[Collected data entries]

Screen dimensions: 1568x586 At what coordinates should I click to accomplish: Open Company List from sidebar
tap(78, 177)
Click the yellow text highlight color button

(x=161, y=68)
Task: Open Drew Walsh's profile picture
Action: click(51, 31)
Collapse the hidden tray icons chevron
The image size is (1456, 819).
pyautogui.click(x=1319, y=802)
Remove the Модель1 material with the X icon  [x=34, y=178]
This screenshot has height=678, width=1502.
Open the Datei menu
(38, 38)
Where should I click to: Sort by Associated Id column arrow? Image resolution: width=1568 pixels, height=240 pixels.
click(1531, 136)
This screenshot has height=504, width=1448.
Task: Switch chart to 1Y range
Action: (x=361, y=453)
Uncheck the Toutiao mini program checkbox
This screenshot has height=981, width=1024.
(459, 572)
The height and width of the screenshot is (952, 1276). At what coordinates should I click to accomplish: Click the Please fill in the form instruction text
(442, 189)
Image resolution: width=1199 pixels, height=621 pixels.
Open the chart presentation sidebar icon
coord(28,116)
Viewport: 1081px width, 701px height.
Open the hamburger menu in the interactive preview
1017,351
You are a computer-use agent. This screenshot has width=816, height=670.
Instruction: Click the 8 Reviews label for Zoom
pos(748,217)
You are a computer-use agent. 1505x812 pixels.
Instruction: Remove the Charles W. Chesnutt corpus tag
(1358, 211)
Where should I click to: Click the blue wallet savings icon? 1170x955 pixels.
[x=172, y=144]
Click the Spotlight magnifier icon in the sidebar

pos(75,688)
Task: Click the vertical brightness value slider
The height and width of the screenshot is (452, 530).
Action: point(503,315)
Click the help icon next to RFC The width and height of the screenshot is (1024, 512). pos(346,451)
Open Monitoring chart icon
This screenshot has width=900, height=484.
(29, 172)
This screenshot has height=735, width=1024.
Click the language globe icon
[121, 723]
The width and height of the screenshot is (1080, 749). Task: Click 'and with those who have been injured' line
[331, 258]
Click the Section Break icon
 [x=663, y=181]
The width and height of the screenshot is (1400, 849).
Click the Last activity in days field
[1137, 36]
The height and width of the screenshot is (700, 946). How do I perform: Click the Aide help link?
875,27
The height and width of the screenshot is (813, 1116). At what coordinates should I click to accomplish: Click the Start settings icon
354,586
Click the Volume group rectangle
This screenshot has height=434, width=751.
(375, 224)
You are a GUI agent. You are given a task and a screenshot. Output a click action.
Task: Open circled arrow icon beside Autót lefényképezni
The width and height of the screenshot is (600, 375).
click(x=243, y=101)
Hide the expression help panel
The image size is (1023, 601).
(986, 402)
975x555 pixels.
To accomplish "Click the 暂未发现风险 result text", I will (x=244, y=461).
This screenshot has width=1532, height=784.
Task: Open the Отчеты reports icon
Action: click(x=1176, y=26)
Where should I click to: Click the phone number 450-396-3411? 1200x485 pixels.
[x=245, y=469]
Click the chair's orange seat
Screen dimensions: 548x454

:: Directions for this task ::
Please return all lines above in which the string "agent" is found.

:: Solution for this exercise ::
You are a computer-use agent. This screenshot has width=816, height=670.
You are a computer-use agent. 1505x812 pixels.
You are a GUI agent. You are given a task and a screenshot. Output a click action.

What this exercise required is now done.